Segment Start: INFORMATION
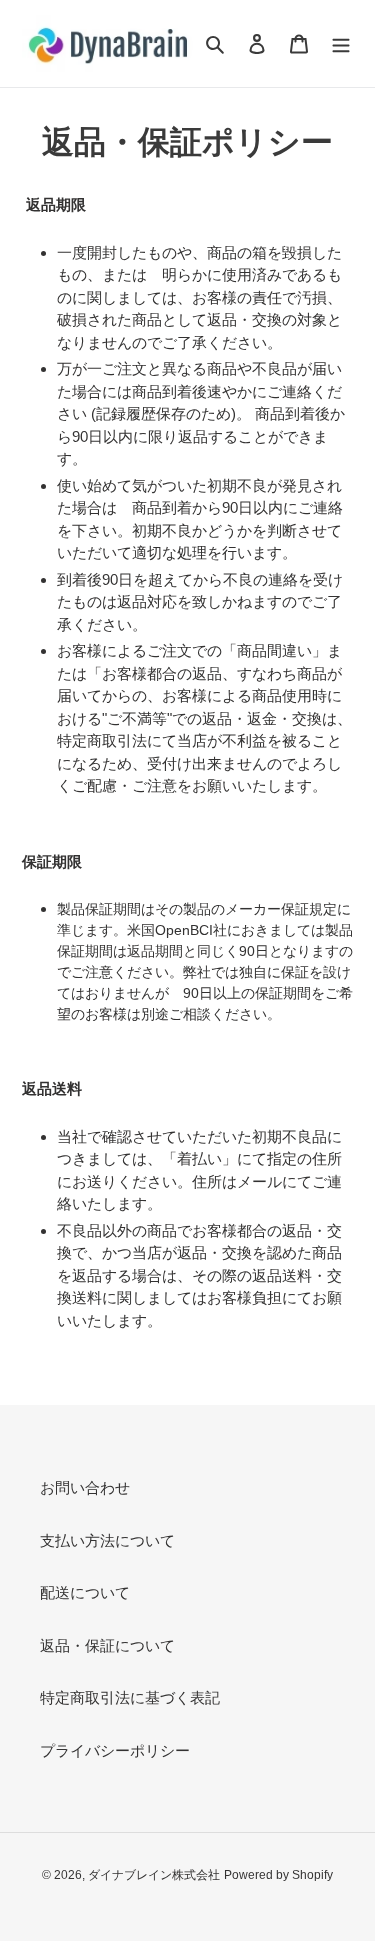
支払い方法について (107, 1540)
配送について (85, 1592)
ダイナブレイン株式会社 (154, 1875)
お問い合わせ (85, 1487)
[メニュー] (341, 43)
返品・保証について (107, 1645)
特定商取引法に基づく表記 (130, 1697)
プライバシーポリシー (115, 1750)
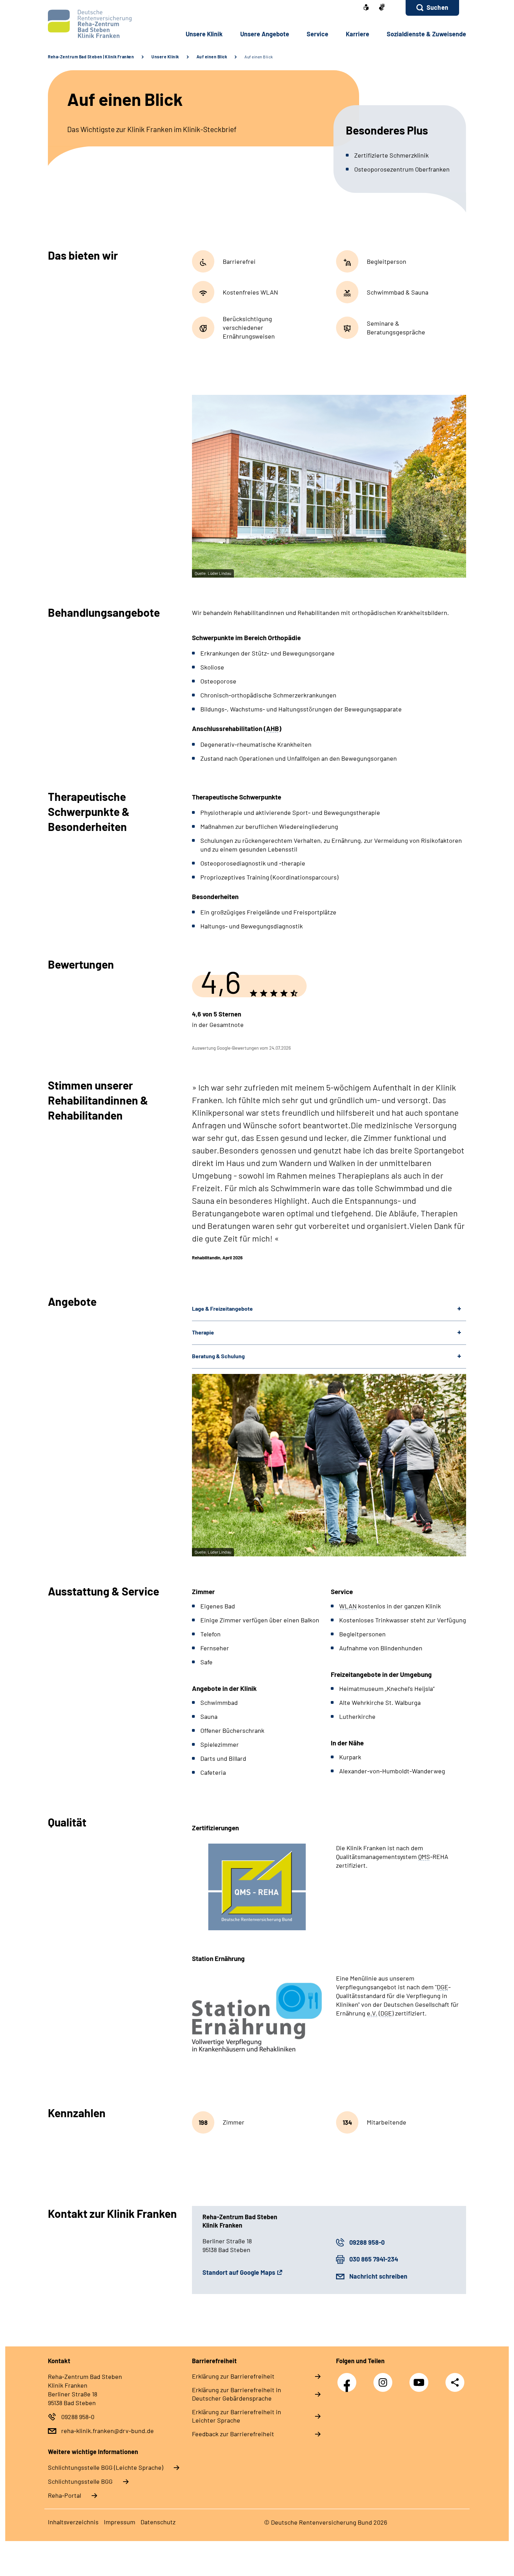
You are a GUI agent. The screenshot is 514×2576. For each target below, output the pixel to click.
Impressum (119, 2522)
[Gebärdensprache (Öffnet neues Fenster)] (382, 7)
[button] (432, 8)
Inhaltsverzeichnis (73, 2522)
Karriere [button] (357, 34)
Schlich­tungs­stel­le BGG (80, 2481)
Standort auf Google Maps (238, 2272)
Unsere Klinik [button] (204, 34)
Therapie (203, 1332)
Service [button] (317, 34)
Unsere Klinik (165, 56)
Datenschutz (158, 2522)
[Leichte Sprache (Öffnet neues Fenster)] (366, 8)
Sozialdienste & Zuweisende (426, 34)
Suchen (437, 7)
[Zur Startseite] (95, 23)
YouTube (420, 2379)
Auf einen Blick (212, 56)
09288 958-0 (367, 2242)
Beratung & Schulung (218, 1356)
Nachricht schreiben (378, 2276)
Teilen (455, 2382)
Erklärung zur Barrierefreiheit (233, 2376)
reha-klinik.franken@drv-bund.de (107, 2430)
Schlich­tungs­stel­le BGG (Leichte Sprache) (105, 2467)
Segment End: INFORMATION
Which lines hold the string "Schlich"? Copy all of them from the data above.

Schlich­tungs­stel­le BGG (80, 2481)
Schlich­tungs­stel­le BGG (Leichte Sprache) (105, 2467)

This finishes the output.